ARTICLE V RIGHTS, REMEDIES AND DEFAULT
SECTION 5.1 Events of Default. An “Event of Default” under this Pledge Agreement shall occur upon (a) any breach of Section 3.5, Sections 3.7(d), Section 3.7(e), Section 4.7 or Section 4.10 of this Pledge Agreement, which breach remains uncured after 7 days written notice to Grantor setting forth in reasonable detail the nature of the breach (provided, that no such cure period or a shorter cure period elected by Holder shall apply upon the occurrence of any such breach which materially impairs Holder’s security interest in the Collateral and/or is not curable or reasonably likely to be cured within such cure period); (b) any other breach of this Pledge Agreement, which breach remains uncured after 30 days written notice to Grantor setting forth the nature of the breach; and (c) the occurrence of any Event of Default as defined in the Restructure Agreement, subject to any notice and cure provisions contained therein.

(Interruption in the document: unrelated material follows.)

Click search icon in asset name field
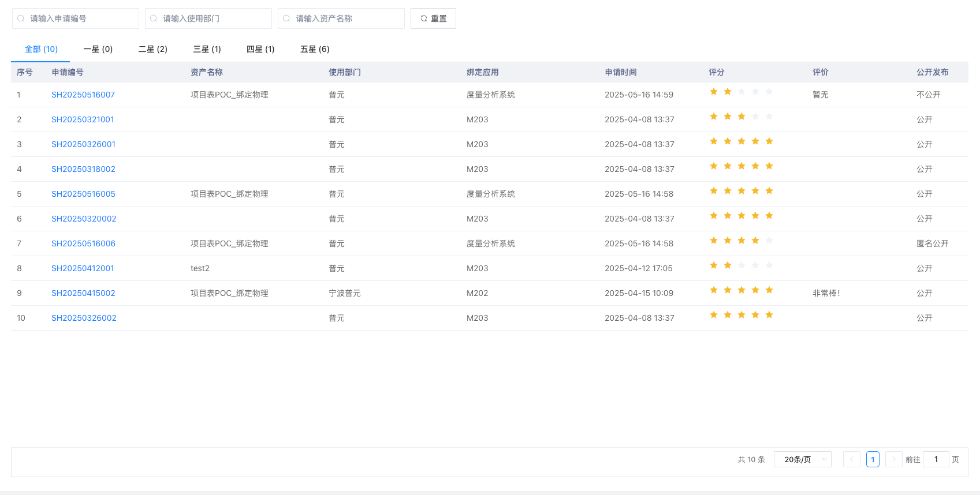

SECTION 5.2 With Respect to Collateral. Holder is hereby fully authorized and empowered (without the necessity of any further consent or authorization from Grantor) and the right is expressly granted to Holder, and Grantor hereby constitutes, appoints and makes Holder as Grantor’s true and lawful attorney-in-fact and agent for Grantor and in Grantor’s name, place and stead with full power of substitution, in Holder’s name or Grantor’s name or otherwise, for Holder’s sole use and benefit, but at Grantor’s cost and expense, to exercise, without notice, all or any of the following powers at any time following the occurrence and during the continuation of an Event of Default hereunder, in addition to the rights set forth in Section 4.8(e)(ii) above and any other rights and remedies of Holder, with respect to all or any of the Collateral:
(a) notify obligors on the Collateral to make and deliver payment to Holder;
(b) to demand, xxx for, collect, receive and give acquittance for any and all monies due or to become due with respect to the Collateral and otherwise deal with Proceeds;
(c) to receive, take, endorse, assign and deliver any and all checks, notes, drafts, documents and other negotiable and non-negotiable instruments and chattel paper taken or received by Holder in connection therewith, in Grantor’s name or its own name or otherwise;
(d) to file any claim or to take other action or proceeding in any court of law or equity or otherwise, or settle, compromise, compound, prosecute or defend any action or proceeding with respect thereto;
(e) to sell, transfer, assign or otherwise deal in or with the same or the proceeds or avails thereof or the relative goods, as fully and effectively as if Holder were the absolute owner thereof;
11
(f) to extend the time of payment of any or all thereof and to grant waivers and make any allowance or other adjustment with reference thereto; and
(g) to act as the sole stockholder of the Pledged Subsidiary and to take all of the foregoing actions with respect to the Pledged Subsidiary with respect to any and all assets, claims, rights and other properties of the Pledged Subsidiary;
provided, however, that Holder shall be accountable only for amounts it actually receives as a result of the exercise of such powers and Holder shall be under no obligation or duty to exercise any of the powers hereby conferred upon it and shall be without liability for any act or failure to act in connection with the collection of, or the preservation of any rights under, any Collateral.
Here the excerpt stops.